Manao Tupapau est un des tableaux que Paul Gauguin a peint lors de son premier voyage à Tahiti en 1892.

[modifier] Description

Il y représente au premier plan sa compagne polynésienne Téha'amana nue et allongée. Elle est couchée à plat ventre, sur des draps blanc cassé recouvrant eux-même un paréo bleu aux motifs floraux jaunes. Au second plan, nous apercevons un étrange personnage habillé de noir : le tupapau. Il est de profil et semble entrer dans cette chambre. Le fond du tableau est composé de diverses taches aux coloris violacés : il semble se tramer quelque chose de mystérieux.

[modifier] Analyse

La jeune Tahitienne joue un rôle-double dans la scène. Nue, c'est le côté érotique qui ressort. Il rappelle à Gauguin l'Ève primitive qu'il tente de découvrir. Le peintre met en valeur le corps de ces femmes tahitiennes très différent de celui des occidentales.Tout comme dans sa façon de peindre, il souhaite s'éloigner du classicisme, et par là, des canons de beauté grecs. Elle est nue mais ne nous dévoile pas tout son corps. Inspirés de La Vénus d'Urbino de Titien et de l' Olympia d' Édouard Manet, ( mais à l'inverse de ses prédecesseurs) les symboles de la féminité que sont les seins et le pubis ne nous sont pourtant pas montrés : là commence le mystère. Le mystère de la femme...

C'est donc également une atmosphère magique qui se propage dans cette chambre. Le peintre fait allusion à la croyance māori concernant les esprits mystérieux ou « tupapau » qui hantent l'obscurité. Pour les faire partir, les Tahitiens ont gardé la coutume de toujours s'endormir avec une lampe allumée.

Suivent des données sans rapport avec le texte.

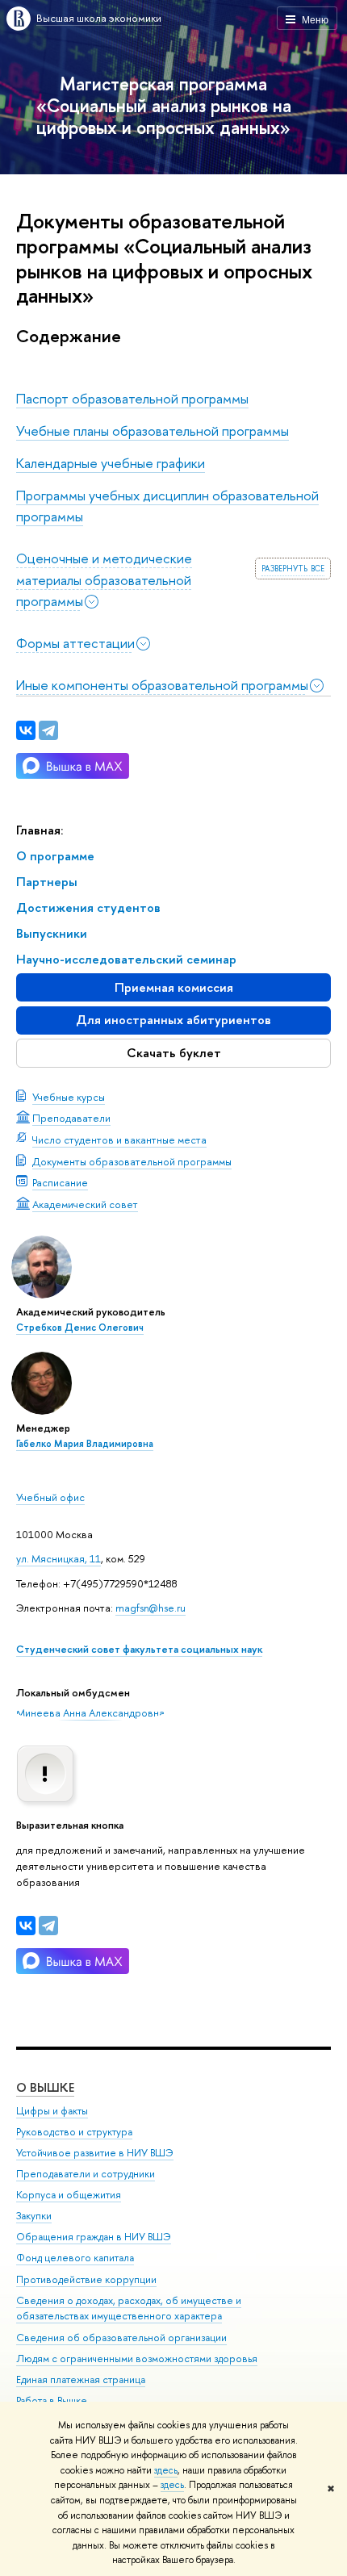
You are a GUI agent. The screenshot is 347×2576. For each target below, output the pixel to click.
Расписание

Entre le premier plan bien distinct et le second plan flou et ancré dans l'imaginaire, Gauguin nous fait voir le point de rencontre entre ces deux mondes, qui ici, se confondent. Le titre du tableau Manao Tupapau, écrit en tahitien, peut être traduit d'ailleurs par « Elle pense au revenant » ou par « Le revenant pense à elle » : une ambigüité qui démontre ce point de tension. On est dans un monde mais en même temps dans un autre. La femme renvoit au symbole de fertilité, de naissance. Gauguin reprend le thème qu'a précédemment abordé Gustave Courbet : celui de L'Origine du monde. Le personnage mystérieux dans le fond du tableau représente lui, la mort qui vient reprendre cette Ève. Gauguin nous transcrit une métaphore du cycle de la vie. Il poursuivra cette idée dans "D'où venons-nous? Qui sommes-nous? Où allons-nous?" qu'il peindra en 1898 vers la fin de sa vie.